> Problem to solve
The line containing "Add a new inspector tab" opens the span to copy, and the last line of the records below closes it. Write out that span exactly.

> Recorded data
◇ ◇ ◇
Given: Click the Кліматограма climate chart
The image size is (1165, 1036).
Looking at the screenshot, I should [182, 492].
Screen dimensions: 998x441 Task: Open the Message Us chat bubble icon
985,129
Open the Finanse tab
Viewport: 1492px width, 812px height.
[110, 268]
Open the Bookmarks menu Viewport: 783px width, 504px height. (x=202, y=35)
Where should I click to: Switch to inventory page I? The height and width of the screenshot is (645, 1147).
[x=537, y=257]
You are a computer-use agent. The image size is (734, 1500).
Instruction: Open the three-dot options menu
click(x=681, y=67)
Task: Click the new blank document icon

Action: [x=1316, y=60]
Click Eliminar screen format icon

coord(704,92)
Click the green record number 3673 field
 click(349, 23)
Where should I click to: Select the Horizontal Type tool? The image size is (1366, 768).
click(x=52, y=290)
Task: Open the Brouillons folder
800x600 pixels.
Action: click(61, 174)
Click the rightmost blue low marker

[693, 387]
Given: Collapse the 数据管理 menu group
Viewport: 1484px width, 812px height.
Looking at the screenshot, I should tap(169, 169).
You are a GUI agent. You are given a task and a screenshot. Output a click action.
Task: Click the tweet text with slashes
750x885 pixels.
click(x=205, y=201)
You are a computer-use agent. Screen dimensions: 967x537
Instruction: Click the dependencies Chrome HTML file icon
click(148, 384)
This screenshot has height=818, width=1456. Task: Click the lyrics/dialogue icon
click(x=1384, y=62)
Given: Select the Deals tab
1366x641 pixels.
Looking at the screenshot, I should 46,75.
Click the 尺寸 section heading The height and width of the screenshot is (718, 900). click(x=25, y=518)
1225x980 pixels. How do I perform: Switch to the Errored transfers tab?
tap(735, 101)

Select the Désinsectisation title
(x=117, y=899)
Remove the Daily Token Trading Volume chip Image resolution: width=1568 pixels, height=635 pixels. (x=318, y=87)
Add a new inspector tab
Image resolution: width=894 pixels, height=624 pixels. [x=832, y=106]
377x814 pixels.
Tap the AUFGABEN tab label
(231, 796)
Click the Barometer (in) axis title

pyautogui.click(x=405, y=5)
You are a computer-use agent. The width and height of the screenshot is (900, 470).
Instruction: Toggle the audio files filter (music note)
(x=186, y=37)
◇ ◇ ◇
> Your response
Add a new inspector tab
Image resolution: width=894 pixels, height=624 pixels. [x=832, y=106]
377x814 pixels.
Tap the AUFGABEN tab label
(231, 796)
Click the Barometer (in) axis title

pyautogui.click(x=405, y=5)
You are a computer-use agent. The width and height of the screenshot is (900, 470).
Instruction: Toggle the audio files filter (music note)
(x=186, y=37)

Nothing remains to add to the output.